Data for this task ::
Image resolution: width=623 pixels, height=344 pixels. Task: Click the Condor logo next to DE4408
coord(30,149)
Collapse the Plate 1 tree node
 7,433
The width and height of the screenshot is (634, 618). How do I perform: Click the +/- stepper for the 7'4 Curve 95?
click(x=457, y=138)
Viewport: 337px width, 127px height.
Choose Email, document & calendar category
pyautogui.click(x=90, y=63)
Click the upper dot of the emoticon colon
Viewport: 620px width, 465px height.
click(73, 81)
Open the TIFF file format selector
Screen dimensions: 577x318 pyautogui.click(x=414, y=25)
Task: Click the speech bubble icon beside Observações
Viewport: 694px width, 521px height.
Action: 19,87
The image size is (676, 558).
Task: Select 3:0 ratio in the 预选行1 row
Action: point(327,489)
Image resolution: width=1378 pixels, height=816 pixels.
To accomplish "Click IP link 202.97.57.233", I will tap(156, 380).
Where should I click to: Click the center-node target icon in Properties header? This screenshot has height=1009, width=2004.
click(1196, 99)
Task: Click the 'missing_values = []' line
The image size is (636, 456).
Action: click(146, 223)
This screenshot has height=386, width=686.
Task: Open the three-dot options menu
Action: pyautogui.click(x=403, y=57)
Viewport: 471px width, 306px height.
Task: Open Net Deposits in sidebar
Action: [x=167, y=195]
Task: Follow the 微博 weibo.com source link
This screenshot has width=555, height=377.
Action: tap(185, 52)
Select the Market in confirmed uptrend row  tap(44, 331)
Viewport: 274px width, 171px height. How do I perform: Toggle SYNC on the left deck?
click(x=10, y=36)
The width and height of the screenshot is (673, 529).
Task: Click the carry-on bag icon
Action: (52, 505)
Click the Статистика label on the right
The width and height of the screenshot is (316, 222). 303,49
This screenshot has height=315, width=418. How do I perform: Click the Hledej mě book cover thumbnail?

Problem ::
Rewrite all of the rows above, changing every "How do I perform" to "How can I" and leaving everything else unchanged.

Task solution ::
Image resolution: width=623 pixels, height=344 pixels. Task: Click the Condor logo next to DE4408
coord(30,149)
Collapse the Plate 1 tree node
 7,433
The width and height of the screenshot is (634, 618). How can I: Click the +/- stepper for the 7'4 Curve 95?
click(x=457, y=138)
Viewport: 337px width, 127px height.
Choose Email, document & calendar category
pyautogui.click(x=90, y=63)
Click the upper dot of the emoticon colon
Viewport: 620px width, 465px height.
click(73, 81)
Open the TIFF file format selector
Screen dimensions: 577x318 pyautogui.click(x=414, y=25)
Task: Click the speech bubble icon beside Observações
Viewport: 694px width, 521px height.
Action: 19,87
The image size is (676, 558).
Task: Select 3:0 ratio in the 预选行1 row
Action: point(327,489)
Image resolution: width=1378 pixels, height=816 pixels.
To accomplish "Click IP link 202.97.57.233", I will tap(156, 380).
Where should I click to: Click the center-node target icon in Properties header? This screenshot has height=1009, width=2004.
click(1196, 99)
Task: Click the 'missing_values = []' line
The image size is (636, 456).
Action: click(146, 223)
This screenshot has height=386, width=686.
Task: Open the three-dot options menu
Action: pyautogui.click(x=403, y=57)
Viewport: 471px width, 306px height.
Task: Open Net Deposits in sidebar
Action: [x=167, y=195]
Task: Follow the 微博 weibo.com source link
This screenshot has width=555, height=377.
Action: tap(185, 52)
Select the Market in confirmed uptrend row  tap(44, 331)
Viewport: 274px width, 171px height. How can I: Toggle SYNC on the left deck?
click(x=10, y=36)
The width and height of the screenshot is (673, 529).
Task: Click the carry-on bag icon
Action: (52, 505)
Click the Статистика label on the right
The width and height of the screenshot is (316, 222). 303,49
This screenshot has height=315, width=418. How can I: Click the Hledej mě book cover thumbnail?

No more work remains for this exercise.